Rows showing where targets appear
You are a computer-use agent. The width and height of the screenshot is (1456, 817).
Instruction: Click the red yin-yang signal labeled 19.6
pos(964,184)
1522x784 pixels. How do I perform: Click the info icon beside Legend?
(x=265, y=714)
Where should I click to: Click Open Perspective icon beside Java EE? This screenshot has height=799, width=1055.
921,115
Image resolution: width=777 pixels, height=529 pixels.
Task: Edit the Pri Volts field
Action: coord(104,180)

Exercise objective:
Extract every line of the material above and reproduce each one word for word.

Result:
You are a computer-use agent. The width and height of the screenshot is (1456, 817).
Instruction: Click the red yin-yang signal labeled 19.6
pos(964,184)
1522x784 pixels. How do I perform: Click the info icon beside Legend?
(x=265, y=714)
Where should I click to: Click Open Perspective icon beside Java EE? This screenshot has height=799, width=1055.
921,115
Image resolution: width=777 pixels, height=529 pixels.
Task: Edit the Pri Volts field
Action: coord(104,180)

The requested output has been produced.